* [What the task requires] Start with the first line of the material. Repeat each line exactly through the one that contains "The height and width of the screenshot is (812, 1468).".

* [Exercise materials]
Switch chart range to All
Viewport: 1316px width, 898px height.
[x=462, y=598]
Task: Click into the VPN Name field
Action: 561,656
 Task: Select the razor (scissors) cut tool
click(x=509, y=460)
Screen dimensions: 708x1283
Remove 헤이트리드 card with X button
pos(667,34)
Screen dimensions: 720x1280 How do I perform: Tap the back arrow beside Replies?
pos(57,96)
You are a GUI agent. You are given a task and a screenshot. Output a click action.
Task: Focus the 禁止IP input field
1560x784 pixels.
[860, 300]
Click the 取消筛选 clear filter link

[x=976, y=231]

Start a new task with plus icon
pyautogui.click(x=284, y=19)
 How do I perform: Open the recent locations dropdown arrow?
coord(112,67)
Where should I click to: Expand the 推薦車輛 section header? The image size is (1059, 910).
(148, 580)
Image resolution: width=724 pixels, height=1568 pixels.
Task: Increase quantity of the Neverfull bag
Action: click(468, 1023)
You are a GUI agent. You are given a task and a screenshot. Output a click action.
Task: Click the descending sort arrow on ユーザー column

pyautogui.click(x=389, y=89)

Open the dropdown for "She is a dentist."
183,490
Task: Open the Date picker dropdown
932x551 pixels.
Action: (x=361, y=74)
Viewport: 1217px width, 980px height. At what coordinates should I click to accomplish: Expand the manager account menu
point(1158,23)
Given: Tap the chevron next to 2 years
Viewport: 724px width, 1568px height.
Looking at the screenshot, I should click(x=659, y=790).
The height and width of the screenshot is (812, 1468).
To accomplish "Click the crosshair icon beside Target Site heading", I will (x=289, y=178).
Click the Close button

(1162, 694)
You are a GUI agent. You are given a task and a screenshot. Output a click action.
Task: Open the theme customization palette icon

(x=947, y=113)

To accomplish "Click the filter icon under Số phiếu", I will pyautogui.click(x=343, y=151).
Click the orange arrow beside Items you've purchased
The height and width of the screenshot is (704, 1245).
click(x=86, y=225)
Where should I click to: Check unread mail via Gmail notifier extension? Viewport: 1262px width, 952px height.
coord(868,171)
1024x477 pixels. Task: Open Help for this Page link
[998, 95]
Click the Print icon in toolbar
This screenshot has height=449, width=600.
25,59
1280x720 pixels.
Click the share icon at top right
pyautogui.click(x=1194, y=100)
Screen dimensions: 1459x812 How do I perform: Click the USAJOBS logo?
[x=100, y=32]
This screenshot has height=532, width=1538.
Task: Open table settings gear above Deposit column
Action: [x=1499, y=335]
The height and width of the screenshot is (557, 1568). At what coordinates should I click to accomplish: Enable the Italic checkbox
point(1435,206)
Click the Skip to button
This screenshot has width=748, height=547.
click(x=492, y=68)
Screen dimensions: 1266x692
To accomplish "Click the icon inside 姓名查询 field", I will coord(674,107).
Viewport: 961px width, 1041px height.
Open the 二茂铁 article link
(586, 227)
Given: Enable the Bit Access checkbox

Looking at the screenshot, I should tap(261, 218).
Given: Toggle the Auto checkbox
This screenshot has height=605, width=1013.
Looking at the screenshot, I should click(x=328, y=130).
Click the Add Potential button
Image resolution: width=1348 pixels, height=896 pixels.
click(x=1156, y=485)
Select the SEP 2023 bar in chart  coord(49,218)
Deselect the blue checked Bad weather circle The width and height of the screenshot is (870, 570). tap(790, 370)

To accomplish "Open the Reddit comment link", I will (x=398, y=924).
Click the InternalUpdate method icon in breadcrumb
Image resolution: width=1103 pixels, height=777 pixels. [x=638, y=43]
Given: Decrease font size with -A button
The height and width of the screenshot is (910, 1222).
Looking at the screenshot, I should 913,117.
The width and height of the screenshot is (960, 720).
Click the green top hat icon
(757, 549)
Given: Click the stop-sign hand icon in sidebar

* [Task result]
Switch chart range to All
Viewport: 1316px width, 898px height.
[x=462, y=598]
Task: Click into the VPN Name field
Action: 561,656
 Task: Select the razor (scissors) cut tool
click(x=509, y=460)
Screen dimensions: 708x1283
Remove 헤이트리드 card with X button
pos(667,34)
Screen dimensions: 720x1280 How do I perform: Tap the back arrow beside Replies?
pos(57,96)
You are a GUI agent. You are given a task and a screenshot. Output a click action.
Task: Focus the 禁止IP input field
1560x784 pixels.
[860, 300]
Click the 取消筛选 clear filter link

[x=976, y=231]

Start a new task with plus icon
pyautogui.click(x=284, y=19)
 How do I perform: Open the recent locations dropdown arrow?
coord(112,67)
Where should I click to: Expand the 推薦車輛 section header? The image size is (1059, 910).
(148, 580)
Image resolution: width=724 pixels, height=1568 pixels.
Task: Increase quantity of the Neverfull bag
Action: click(468, 1023)
You are a GUI agent. You are given a task and a screenshot. Output a click action.
Task: Click the descending sort arrow on ユーザー column

pyautogui.click(x=389, y=89)

Open the dropdown for "She is a dentist."
183,490
Task: Open the Date picker dropdown
932x551 pixels.
Action: (x=361, y=74)
Viewport: 1217px width, 980px height. At what coordinates should I click to accomplish: Expand the manager account menu
point(1158,23)
Given: Tap the chevron next to 2 years
Viewport: 724px width, 1568px height.
Looking at the screenshot, I should click(x=659, y=790).
The height and width of the screenshot is (812, 1468).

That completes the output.